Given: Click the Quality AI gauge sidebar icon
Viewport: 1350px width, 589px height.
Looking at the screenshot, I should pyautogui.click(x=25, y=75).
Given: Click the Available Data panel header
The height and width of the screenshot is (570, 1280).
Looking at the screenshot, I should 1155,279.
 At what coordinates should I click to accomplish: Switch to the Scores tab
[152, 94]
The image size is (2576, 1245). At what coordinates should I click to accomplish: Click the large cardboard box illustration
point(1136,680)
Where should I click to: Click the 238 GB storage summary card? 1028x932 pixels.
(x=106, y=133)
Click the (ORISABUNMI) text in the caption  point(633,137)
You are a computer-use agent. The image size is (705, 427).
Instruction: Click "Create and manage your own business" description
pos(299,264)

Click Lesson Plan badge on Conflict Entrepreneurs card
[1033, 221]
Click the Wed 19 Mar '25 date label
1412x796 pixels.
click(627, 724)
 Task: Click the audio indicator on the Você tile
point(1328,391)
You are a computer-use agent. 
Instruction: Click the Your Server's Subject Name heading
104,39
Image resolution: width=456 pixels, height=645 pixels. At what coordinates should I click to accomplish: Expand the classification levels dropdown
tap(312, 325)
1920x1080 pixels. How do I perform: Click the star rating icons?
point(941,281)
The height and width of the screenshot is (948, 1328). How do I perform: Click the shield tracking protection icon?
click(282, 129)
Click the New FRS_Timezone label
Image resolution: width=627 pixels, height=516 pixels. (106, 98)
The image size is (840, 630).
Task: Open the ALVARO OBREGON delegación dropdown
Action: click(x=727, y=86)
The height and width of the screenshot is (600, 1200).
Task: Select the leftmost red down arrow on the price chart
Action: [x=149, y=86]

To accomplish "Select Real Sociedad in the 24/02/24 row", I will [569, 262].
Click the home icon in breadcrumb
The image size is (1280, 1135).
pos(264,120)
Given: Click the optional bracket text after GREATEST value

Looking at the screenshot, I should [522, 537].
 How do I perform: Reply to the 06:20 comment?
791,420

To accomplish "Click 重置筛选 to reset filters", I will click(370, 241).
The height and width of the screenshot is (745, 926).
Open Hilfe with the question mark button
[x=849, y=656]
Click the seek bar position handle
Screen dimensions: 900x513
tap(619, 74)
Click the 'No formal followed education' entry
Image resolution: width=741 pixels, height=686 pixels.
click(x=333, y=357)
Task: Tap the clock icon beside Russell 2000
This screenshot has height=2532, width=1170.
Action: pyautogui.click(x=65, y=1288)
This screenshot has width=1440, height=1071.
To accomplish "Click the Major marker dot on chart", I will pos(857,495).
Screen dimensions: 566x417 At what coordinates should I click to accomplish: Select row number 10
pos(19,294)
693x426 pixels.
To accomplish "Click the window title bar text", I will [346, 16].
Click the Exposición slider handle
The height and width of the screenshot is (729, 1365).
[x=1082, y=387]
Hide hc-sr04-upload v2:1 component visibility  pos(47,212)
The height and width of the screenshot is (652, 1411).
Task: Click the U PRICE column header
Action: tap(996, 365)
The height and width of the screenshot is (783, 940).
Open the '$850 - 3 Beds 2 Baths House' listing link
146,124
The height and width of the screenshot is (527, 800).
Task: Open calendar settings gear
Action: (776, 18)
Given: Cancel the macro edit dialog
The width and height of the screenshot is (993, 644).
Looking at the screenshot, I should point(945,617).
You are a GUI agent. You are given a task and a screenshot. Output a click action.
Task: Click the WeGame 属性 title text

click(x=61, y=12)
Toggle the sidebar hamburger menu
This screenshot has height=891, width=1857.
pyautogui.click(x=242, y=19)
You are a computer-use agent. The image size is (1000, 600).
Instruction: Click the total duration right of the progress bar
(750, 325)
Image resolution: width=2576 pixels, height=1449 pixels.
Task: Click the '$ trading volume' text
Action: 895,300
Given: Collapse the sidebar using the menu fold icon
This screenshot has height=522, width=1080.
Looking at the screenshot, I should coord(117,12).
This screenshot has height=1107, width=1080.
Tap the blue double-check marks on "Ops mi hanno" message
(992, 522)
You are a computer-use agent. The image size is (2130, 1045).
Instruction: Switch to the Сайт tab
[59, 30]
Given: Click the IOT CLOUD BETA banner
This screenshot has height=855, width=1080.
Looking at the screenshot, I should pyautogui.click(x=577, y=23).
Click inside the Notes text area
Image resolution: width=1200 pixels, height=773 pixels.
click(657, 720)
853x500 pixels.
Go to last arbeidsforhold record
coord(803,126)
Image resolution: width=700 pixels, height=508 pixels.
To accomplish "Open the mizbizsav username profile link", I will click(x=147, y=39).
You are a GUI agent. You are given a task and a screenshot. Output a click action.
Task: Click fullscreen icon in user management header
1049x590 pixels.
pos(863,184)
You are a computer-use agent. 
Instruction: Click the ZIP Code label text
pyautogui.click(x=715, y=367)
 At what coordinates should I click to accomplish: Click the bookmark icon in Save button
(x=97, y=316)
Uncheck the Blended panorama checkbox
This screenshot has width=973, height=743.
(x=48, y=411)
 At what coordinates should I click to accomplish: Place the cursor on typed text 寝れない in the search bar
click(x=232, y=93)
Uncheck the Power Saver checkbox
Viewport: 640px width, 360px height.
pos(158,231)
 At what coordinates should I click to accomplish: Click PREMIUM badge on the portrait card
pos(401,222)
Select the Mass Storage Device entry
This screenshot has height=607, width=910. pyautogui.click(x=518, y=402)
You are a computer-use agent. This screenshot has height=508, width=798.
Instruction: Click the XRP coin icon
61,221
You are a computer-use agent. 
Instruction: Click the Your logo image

* **Activity**
Quote, without any change, each line from the one that contains "You are a computer-use agent. The image size is (2130, 1045)." through the end of the material.

* **Expected answer**
You are a computer-use agent. The image size is (2130, 1045).
Instruction: Switch to the Сайт tab
[59, 30]
Given: Click the IOT CLOUD BETA banner
This screenshot has height=855, width=1080.
Looking at the screenshot, I should pyautogui.click(x=577, y=23).
Click inside the Notes text area
Image resolution: width=1200 pixels, height=773 pixels.
click(657, 720)
853x500 pixels.
Go to last arbeidsforhold record
coord(803,126)
Image resolution: width=700 pixels, height=508 pixels.
To accomplish "Open the mizbizsav username profile link", I will click(x=147, y=39).
You are a GUI agent. You are given a task and a screenshot. Output a click action.
Task: Click fullscreen icon in user management header
1049x590 pixels.
pos(863,184)
You are a computer-use agent. 
Instruction: Click the ZIP Code label text
pyautogui.click(x=715, y=367)
 At what coordinates should I click to accomplish: Click the bookmark icon in Save button
(x=97, y=316)
Uncheck the Blended panorama checkbox
This screenshot has width=973, height=743.
(x=48, y=411)
 At what coordinates should I click to accomplish: Place the cursor on typed text 寝れない in the search bar
click(x=232, y=93)
Uncheck the Power Saver checkbox
Viewport: 640px width, 360px height.
pos(158,231)
 At what coordinates should I click to accomplish: Click PREMIUM badge on the portrait card
pos(401,222)
Select the Mass Storage Device entry
This screenshot has height=607, width=910. pyautogui.click(x=518, y=402)
You are a computer-use agent. This screenshot has height=508, width=798.
Instruction: Click the XRP coin icon
61,221
You are a computer-use agent. 
Instruction: Click the Your logo image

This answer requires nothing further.